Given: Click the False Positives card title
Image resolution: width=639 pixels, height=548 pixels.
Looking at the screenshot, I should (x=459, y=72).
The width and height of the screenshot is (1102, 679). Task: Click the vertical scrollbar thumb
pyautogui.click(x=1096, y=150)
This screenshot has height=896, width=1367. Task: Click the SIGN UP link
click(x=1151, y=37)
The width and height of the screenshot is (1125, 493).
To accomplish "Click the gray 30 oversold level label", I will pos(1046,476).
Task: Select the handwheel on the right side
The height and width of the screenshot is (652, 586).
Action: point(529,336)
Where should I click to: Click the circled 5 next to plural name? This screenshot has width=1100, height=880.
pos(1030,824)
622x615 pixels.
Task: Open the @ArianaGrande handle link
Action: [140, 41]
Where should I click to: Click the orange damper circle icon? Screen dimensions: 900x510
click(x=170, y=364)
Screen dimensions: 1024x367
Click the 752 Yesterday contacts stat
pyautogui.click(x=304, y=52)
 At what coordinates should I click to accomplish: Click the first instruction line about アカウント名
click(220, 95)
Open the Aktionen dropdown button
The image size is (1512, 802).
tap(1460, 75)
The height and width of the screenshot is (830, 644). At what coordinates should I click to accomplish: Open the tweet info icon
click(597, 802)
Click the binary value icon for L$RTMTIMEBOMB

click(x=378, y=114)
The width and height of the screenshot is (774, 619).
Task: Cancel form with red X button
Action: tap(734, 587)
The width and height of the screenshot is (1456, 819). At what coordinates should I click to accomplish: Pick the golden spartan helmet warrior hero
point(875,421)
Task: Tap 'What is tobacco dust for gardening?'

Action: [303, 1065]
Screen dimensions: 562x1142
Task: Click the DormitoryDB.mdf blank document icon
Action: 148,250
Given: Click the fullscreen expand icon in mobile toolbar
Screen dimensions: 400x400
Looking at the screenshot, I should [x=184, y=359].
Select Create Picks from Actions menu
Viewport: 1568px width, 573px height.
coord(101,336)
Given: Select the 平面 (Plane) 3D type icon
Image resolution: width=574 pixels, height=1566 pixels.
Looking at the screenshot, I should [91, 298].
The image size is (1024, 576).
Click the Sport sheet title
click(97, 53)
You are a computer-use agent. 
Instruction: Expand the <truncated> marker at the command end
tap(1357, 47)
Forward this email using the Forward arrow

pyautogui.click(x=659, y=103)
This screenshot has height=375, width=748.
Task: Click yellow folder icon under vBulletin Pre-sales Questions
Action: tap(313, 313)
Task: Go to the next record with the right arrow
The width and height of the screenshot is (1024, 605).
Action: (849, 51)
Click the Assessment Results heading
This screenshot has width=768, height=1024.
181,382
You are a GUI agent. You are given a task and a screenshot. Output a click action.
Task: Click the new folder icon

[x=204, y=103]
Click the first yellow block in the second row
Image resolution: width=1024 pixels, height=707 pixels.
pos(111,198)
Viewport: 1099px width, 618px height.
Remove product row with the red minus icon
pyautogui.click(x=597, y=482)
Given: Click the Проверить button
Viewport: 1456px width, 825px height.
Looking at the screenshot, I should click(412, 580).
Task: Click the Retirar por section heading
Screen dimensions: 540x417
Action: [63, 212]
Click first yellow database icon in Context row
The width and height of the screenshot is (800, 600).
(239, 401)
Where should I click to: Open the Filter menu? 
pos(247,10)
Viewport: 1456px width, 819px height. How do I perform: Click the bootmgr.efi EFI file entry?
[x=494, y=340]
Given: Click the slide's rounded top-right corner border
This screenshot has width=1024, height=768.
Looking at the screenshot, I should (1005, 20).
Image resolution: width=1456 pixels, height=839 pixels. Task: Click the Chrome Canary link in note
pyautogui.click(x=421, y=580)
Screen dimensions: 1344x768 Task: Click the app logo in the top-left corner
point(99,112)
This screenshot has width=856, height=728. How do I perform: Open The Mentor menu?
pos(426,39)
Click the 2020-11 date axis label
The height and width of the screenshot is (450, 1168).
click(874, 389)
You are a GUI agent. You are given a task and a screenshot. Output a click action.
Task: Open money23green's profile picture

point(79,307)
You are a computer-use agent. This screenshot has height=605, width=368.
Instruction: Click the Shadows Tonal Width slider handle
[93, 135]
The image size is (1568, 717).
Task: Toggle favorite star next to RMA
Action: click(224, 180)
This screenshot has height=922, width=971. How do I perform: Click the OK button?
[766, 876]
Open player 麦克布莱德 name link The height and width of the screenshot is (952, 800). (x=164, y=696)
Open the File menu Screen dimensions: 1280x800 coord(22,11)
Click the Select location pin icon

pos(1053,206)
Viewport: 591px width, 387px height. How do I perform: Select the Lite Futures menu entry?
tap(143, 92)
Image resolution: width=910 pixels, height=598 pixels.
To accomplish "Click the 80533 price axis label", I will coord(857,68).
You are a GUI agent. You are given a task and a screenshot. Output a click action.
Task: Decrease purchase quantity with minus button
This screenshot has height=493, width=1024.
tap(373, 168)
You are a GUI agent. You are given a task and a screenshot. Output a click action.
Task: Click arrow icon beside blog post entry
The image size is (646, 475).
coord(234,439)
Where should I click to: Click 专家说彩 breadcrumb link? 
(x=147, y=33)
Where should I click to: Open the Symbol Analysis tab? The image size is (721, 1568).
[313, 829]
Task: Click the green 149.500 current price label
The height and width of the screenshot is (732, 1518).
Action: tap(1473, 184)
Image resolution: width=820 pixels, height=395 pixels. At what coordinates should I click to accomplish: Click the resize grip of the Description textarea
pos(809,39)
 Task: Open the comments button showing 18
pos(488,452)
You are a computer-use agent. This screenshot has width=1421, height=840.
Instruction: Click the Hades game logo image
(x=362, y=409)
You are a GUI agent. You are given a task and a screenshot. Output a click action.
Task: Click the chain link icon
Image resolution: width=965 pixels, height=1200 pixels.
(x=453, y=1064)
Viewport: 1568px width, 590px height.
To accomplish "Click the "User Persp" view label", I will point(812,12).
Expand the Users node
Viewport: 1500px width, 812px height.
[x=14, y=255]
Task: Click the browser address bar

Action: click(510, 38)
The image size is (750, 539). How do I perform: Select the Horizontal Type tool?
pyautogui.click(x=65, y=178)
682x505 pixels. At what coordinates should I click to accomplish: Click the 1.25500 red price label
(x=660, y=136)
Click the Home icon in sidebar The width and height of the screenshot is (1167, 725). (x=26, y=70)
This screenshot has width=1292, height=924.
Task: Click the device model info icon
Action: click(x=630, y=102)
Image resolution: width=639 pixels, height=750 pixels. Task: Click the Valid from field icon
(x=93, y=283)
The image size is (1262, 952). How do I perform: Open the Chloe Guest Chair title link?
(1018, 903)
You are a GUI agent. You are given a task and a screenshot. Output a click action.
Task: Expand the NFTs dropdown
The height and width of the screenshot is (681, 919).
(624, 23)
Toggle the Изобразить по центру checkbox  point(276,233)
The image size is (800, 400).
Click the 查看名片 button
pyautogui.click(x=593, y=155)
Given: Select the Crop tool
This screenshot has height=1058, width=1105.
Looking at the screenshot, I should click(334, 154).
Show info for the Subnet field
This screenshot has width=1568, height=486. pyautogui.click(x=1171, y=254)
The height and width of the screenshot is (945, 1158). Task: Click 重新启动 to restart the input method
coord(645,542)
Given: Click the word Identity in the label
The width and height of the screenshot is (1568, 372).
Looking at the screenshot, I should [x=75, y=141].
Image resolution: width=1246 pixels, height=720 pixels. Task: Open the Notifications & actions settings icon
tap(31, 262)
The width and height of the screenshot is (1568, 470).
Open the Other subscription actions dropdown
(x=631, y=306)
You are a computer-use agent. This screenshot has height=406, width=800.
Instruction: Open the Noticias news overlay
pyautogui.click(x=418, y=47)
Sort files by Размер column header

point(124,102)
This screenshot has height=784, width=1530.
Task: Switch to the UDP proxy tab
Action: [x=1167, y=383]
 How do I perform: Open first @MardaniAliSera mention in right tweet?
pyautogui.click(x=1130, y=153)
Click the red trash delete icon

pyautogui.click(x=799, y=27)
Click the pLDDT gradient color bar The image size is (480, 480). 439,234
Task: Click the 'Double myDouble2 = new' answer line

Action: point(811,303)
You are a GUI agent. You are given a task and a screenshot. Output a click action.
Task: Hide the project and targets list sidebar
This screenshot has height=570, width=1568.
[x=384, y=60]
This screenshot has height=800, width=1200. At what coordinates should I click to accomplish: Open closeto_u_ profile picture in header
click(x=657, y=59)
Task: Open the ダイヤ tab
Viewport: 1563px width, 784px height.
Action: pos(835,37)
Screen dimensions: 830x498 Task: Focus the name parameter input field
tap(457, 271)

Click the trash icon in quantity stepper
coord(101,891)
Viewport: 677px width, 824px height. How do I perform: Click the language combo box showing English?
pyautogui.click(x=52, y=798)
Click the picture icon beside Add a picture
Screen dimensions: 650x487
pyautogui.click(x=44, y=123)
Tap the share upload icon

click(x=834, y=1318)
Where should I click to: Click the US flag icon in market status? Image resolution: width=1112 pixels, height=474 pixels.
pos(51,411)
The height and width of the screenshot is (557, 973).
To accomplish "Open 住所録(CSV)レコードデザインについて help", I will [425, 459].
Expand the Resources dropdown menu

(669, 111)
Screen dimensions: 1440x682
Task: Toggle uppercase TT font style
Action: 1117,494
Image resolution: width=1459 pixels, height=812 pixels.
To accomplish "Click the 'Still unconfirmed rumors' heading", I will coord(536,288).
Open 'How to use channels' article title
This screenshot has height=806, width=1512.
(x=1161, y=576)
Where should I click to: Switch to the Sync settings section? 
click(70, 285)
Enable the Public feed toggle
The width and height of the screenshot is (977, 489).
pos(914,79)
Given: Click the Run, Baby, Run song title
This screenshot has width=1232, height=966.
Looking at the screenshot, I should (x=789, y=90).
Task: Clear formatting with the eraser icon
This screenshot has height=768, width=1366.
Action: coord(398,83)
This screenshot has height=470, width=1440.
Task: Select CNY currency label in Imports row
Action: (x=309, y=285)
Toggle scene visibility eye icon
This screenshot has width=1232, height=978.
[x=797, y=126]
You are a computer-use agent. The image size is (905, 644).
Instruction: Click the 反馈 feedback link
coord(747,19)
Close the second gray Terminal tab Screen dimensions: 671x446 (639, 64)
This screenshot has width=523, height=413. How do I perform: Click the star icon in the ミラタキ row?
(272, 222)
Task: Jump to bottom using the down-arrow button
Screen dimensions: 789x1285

****************************************

The line above containing "Click the red trash delete icon", the line containing "Task: Open the ダイヤ tab", and every line between them are to be transcribed exactly; no other line is wanted.

Click the red trash delete icon

pyautogui.click(x=799, y=27)
Click the pLDDT gradient color bar The image size is (480, 480). 439,234
Task: Click the 'Double myDouble2 = new' answer line

Action: point(811,303)
You are a GUI agent. You are given a task and a screenshot. Output a click action.
Task: Hide the project and targets list sidebar
This screenshot has height=570, width=1568.
[x=384, y=60]
This screenshot has height=800, width=1200. At what coordinates should I click to accomplish: Open closeto_u_ profile picture in header
click(x=657, y=59)
Task: Open the ダイヤ tab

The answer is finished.